Short-term crash dieting can also cause fatigue, dizziness, drops in blood pressure when standing, and electrolyte imbalances. These effects are more dangerous in older adults and anyone with underlying heart or liver conditions. Clinical VLCD programs require daily fluid intake of at least 2.5 liters and regular lab monitoring for exactly these reasons.
Why the Weight Comes Back
The most cited statistic in weight loss research is stark: an estimated 95% of dieters regain their lost weight within one to five years. Crash dieting stacks the odds against you in multiple ways at once. Your metabolism is slower, your hunger hormones are elevated, you’ve lost calorie-burning muscle, and the psychological deprivation of extreme restriction often triggers overeating once the diet ends.
This cycle has a name: weight cycling, or “yo-yo dieting.” Each round of rapid loss and regain can leave you with a slightly lower metabolic rate and a slightly higher percentage of body fat than where you started, because regained weight tends to come back as fat rather than muscle.
The Link to Disordered Eating
The relationship between crash dieting and eating disorders is real but more nuanced than headlines suggest. Numerous studies have found that dietary restriction is associated with symptoms of disordered eating, and longitudinal research shows that dieting often precedes the development of eating disorders. However, the connection isn’t strictly one-directional. Some evidence suggests that binge eating sometimes comes first, with restrictive dieting emerging as an attempt to compensate.

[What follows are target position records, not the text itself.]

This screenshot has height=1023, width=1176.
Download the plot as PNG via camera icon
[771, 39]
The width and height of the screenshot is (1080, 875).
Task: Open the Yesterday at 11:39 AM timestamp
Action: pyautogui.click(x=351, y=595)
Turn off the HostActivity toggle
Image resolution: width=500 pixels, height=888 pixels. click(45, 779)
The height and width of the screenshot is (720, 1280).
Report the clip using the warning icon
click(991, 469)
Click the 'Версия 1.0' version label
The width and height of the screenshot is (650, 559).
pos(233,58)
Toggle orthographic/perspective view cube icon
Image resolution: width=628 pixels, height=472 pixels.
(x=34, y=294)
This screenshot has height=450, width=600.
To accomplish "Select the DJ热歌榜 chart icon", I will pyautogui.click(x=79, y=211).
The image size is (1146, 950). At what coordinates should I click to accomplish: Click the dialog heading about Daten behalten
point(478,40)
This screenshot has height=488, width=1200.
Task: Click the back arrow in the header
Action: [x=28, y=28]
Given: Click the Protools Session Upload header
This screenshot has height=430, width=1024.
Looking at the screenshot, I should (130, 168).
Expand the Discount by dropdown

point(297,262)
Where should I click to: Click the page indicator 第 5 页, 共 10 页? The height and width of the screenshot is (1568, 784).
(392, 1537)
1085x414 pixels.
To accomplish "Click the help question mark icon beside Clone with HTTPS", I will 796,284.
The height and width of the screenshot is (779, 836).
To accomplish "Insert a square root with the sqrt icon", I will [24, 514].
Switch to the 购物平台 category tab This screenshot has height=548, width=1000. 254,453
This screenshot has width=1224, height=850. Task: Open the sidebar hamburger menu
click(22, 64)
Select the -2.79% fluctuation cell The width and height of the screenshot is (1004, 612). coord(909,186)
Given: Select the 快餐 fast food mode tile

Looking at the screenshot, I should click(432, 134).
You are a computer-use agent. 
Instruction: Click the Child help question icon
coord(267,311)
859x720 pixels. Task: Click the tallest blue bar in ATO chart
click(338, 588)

What’s clearer is the psychological pattern. Severe restriction creates a sense of deprivation that makes food feel more rewarding and harder to resist. Even people who don’t develop a clinical eating disorder often find that crash dieting warps their relationship with food, turning eating into a cycle of rigid control and loss of control rather than a normal, responsive process.
When Very Low Calorie Diets Are Used Medically
There are situations where doctors prescribe very low calorie diets, but the context looks nothing like a DIY crash diet. Medical VLCDs are typically reserved for people with a BMI of 28 or higher who have obesity-related health problems that make rapid weight loss medically justified. These programs run under hospital supervision with daily monitoring, supplementation, and screening that excludes people with heart failure, recent heart attacks, uncontrolled high blood pressure, liver disease, or recent strokes.
The key difference is oversight. A medically supervised VLCD replaces meals with carefully formulated products that cover protein, vitamin, mineral, and electrolyte needs. It’s a short-term intervention, usually lasting days to weeks, designed to transition into a sustainable eating plan afterward. Doing the same calorie restriction at home, with random food choices and no monitoring, carries substantially more risk for substantially less benefit.